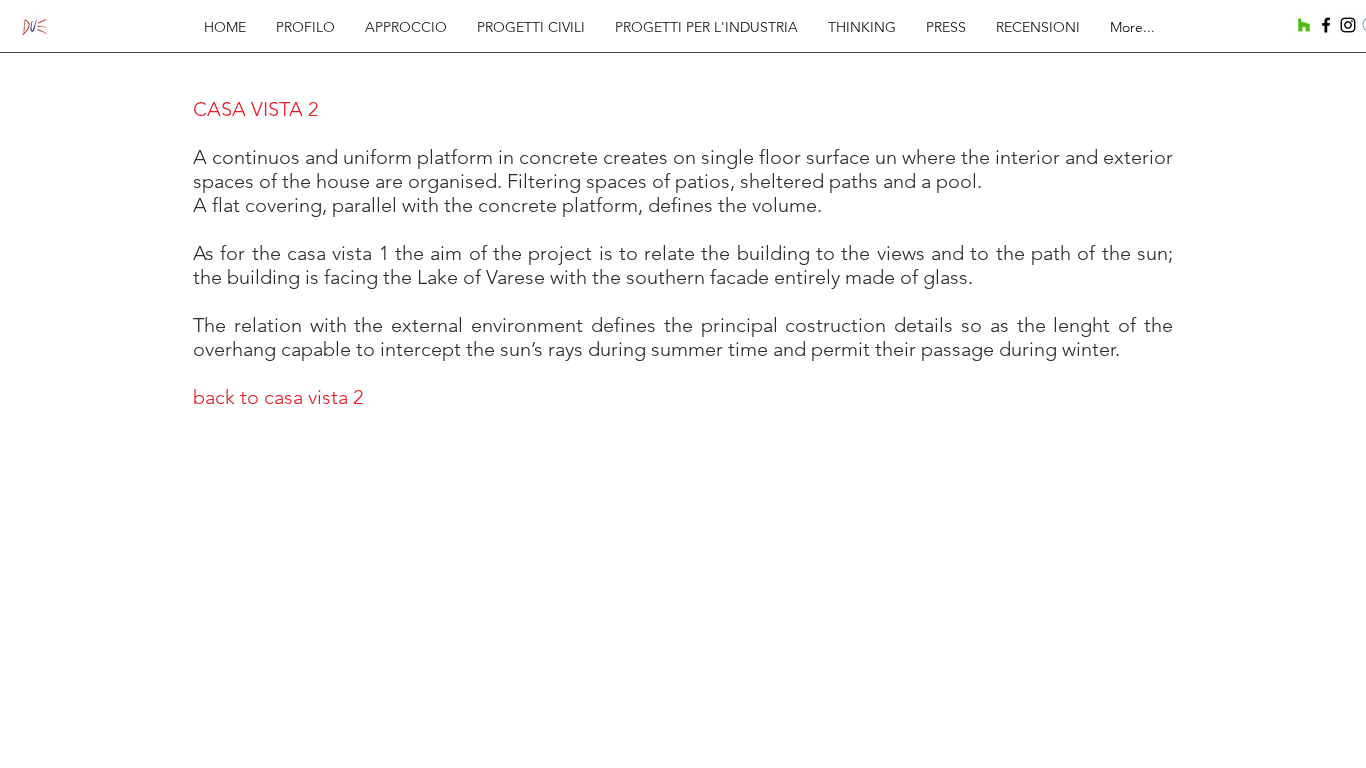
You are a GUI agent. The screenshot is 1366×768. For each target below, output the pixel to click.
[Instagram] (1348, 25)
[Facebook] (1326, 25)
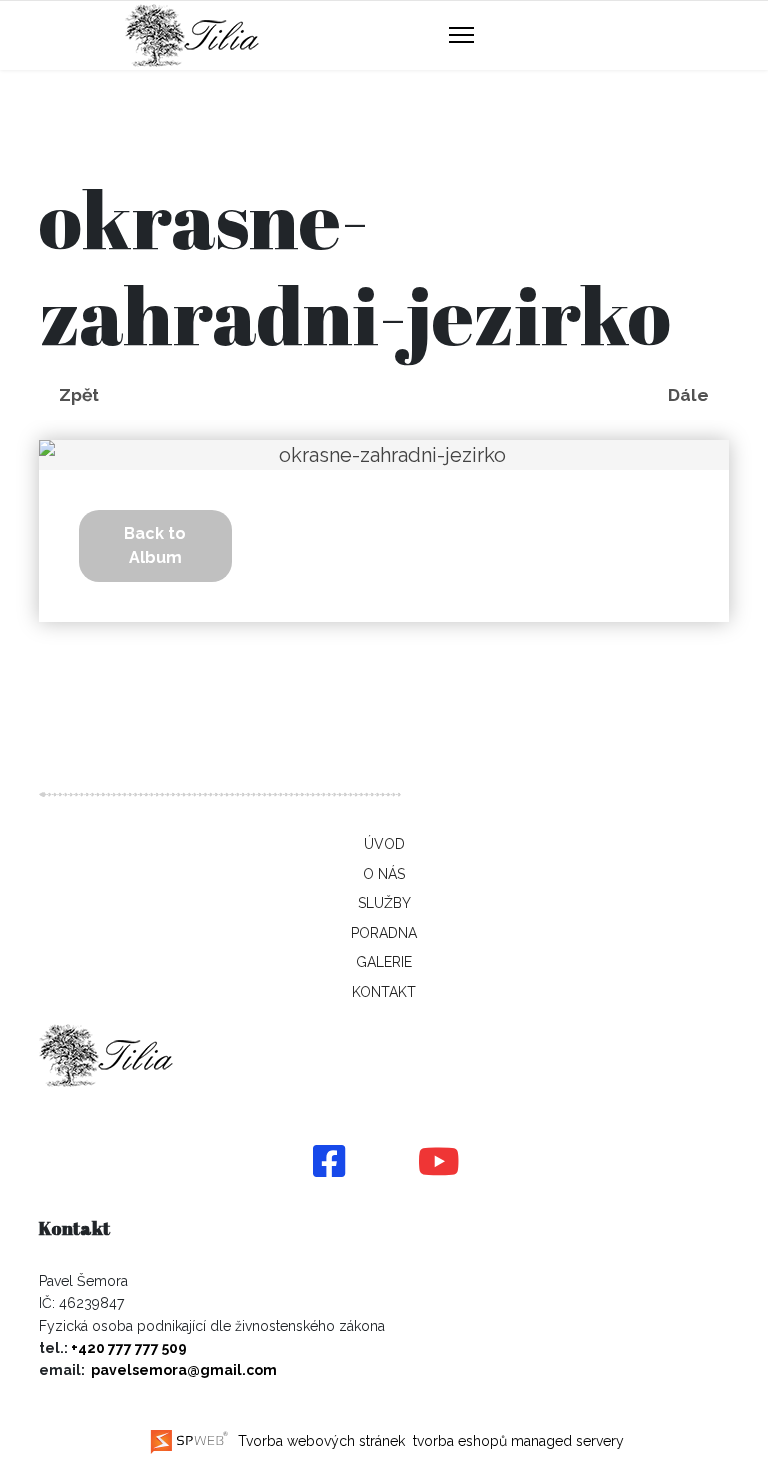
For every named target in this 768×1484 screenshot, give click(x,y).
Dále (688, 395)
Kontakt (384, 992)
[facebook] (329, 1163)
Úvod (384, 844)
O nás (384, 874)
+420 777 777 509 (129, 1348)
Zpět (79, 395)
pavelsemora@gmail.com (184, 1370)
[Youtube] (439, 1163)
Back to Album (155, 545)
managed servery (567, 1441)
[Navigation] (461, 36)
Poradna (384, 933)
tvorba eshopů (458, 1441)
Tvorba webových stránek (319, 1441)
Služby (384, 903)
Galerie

Action item: Which of the lines above hold the string "click"? Pick each of them out.

Result of this exercise:
You are a GUI agent. The screenshot is 1366×768. For each target below, output the pixel to click.
For every named target in this 768×1484 screenshot, give click(x,y).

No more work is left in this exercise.